10 Skills Every Mobile Product Manager Needs

It's important to identify the skills that fit closely with your day-to-day tasks and implement them as soon as possible.

Best Practices
September 5, 2017
Image of Alicia Shiu
Alicia Shiu
Growth Product Manager
10 Skills Every Mobile Product Manager Needs

Like general product management, the role of mobile product managers emerged out of a need to serve the changing face of tech. It’s a specialized role that requires specialized skills and product management best practices that cater to mobile products.

The relationship between manager and product is a tight one. As a mobile product manager, you have to stay abreast of the market and make adjustments quickly. With new apps and platforms, the face of tech is changing quickly.

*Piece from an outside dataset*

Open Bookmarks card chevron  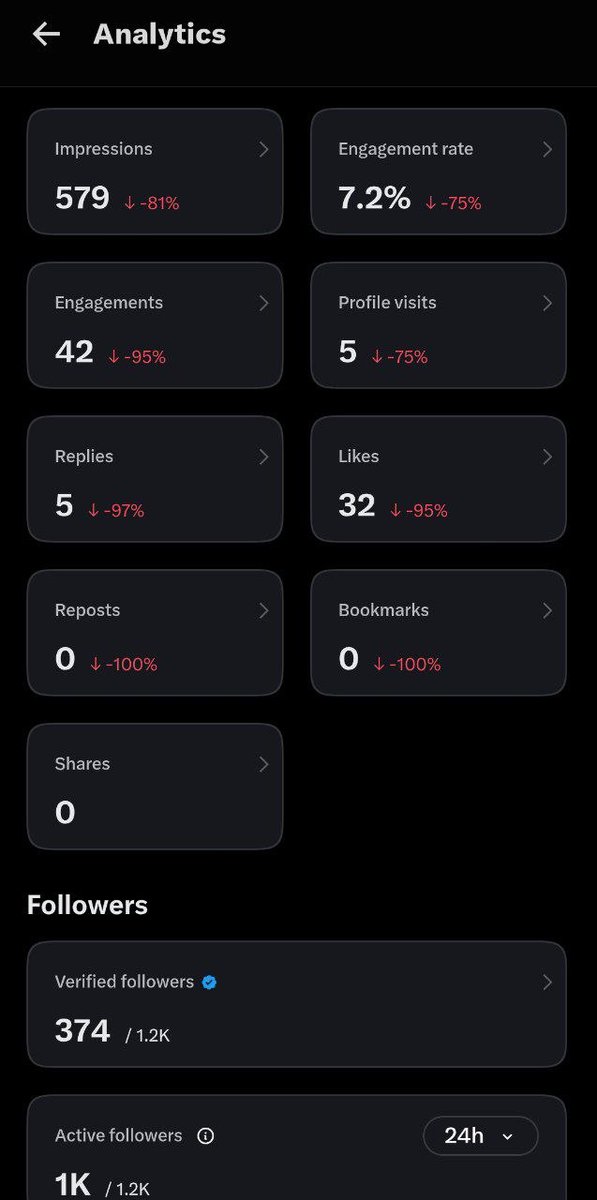coord(547,610)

Here we look at the skills every successful product manager needs in order to conquer the changing landscape.

1. Editorial mindset

A product is no different from a well-constructed story. As Andrew Chen, Head of Rider Growth at Uber points out, products need “consistency and cohesion.” As a mobile product manager, you have to approach product development with an editor’s mindset. Of all the new ideas you have access to, you have to choose which ones to incorporate and which ones to pass on to ensure your product doesn’t feel disjointed and scattered.

To figure out which new features or processes to include, look at your product as a whole to judge how this new piece fits into the story your product is telling. Does it flow and enhance the product or does it seem foreign and lack cohesion? For instance, if you have a weight loss app it makes more sense to add a calorie counter versus a sleep tracker.

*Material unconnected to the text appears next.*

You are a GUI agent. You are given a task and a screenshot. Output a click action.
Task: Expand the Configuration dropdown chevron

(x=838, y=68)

Editing allows you to stay true to your core product by only adding features and processes that add value.

2. Agile development

As a mobile product manager, you manage your product from concept to launch. Part of this management is owning the product roadmap. It’s through this ownership that you see the big picture and manage iterations of your product.

To be successful, adopt a flexible roadmap using agile product management methodology. A rigid one with inflexible timelines and updates makes it difficult to adjust to market conditions or user needs as they come up. If you have a time management tool and see that users prefer flexibility in how they set up their workflows, you have to make adjustments quickly and roll out and communicate the new feature.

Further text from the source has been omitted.